Every phase of one’s personal and professional journey is marked by pivotal people, events, and learnings. It can be a professor from school, a mentor at work, or timely circumstance. For me, back in 2005, learning about building information modeling (BIM) set me on a new career path. It became my passion. My focus began shifting from architecture towards technology.
Fifteen years ago, I had no doubt that BIM would become the global industry standard for construction projects. When you consider the full range of BIM’s benefits—from improved project outcomes to statistically fewer legal issues—it becomes clear why it has so many proponents. BIM has gained so much momentum so rapidly, in fact, that an increasing number of agencies, cities, and even entire countries are now requiring its use for construction of public projects. It’s easily one of the most disruptive forces in architecture, engineering, and construction in recent memory.

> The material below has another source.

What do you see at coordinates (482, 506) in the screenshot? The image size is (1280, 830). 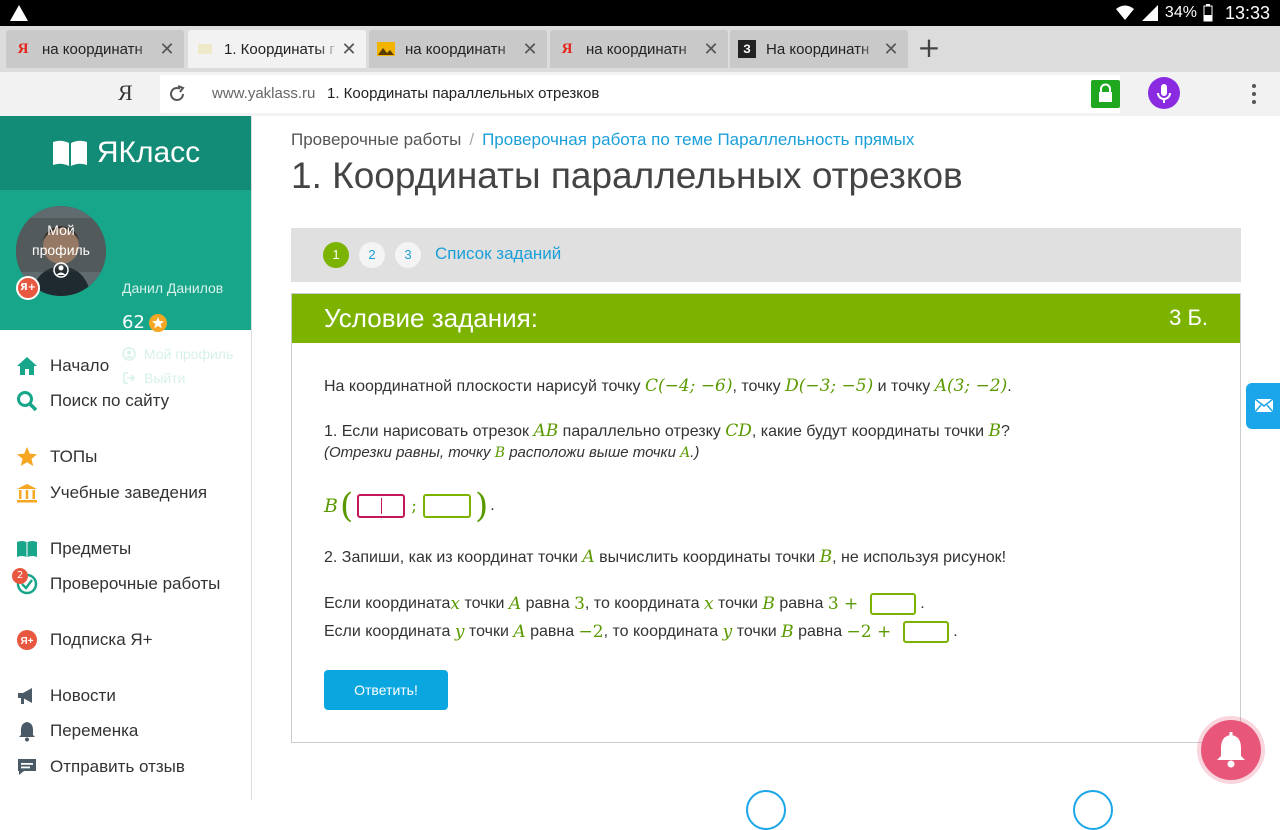 I see `paren-close: )` at bounding box center [482, 506].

While BIM adoption rates for construction are starting to exceed 90 percent in some countries, the use of BIM for facilities management is really just starting to take hold. From 2016 to 2017, the percentage of owners integrating BIM data into their facility management systems grew from just six percent to 15 percent. That’s solid year-over-year growth and it seems lately that all my clients have been elevating BIM-for-facilities on their priority list. Here’s why I think that’s happening and why the trend is likely to continue:
BIM was invented in the 1970’s but it didn’t really start to gain traction until the turn of the millennium. It’s developed so significantly and quickly in the last 20 years that there are now four defined levels of organizational BIM maturity ranging from simple 2D CAD drafting abilities to near-utopian levels of collaboration. The development of such standards were driven in large part by the UK where the government took an early high level interest in BIM. All this buzz for BIM means it’s now much more a fact of life at most AEC firms of any size. So, at this point, the steep part of the learning curve associated with BIM is over for many professionals and technology’s potential is being more fully revealed.

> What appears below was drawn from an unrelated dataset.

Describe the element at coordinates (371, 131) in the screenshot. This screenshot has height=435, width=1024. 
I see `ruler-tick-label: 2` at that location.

In recent years, owners and developers have developed a much fuller understanding of a building’s life cycle—from pre-construction all the way through to the management phase—including all the costs associated with each state. Turns out, only 2 to 3 percent of a building’s costs are in construction. So a huge part of why so many owners and developers are now requiring a BIM model is because they want to understand where every part of the spend goes across the entire life span of a building—including the significant energy costs spent during the maintenance stage. Businesses are turning to integrated reporting to keep track of short, medium, and long term performance of a building—a practice that also helps them remain relevant and competitive. In the near future, owners’ knowledge is likely to expand even further into the demolition, disposal, and reuse stages of a building’s life cycle, at which point BIM will be well positioned to deliver an entirely new set of insights.
With the climate lately setting new records for high temperatures, there’s been increased attention on cities as heat islands and how technology might be used to improve the situation. Statistically, urban areas have higher average temperatures than rural ones, largely due to the greater absorption of heat by buildings and pavement—an insight that along with the increasing urbanization has helped to create the smart city movement. Some researchers have been examining ways of combining BIM technology with GIS to make energy use radically more efficient across entire districts, versus a more piecemeal, building-by-building approach. This “green BIM” paradigm can help to create sophisticated thermal maps of metropolitan areas to improve energy efficiency at an urban scale. In fact, BIM is already playing a major role in the next generation of smart buildings and our ability to take advantage of sensor technology. All this means that BIM can potentially be used to turn down the temperature of entire cities at a time.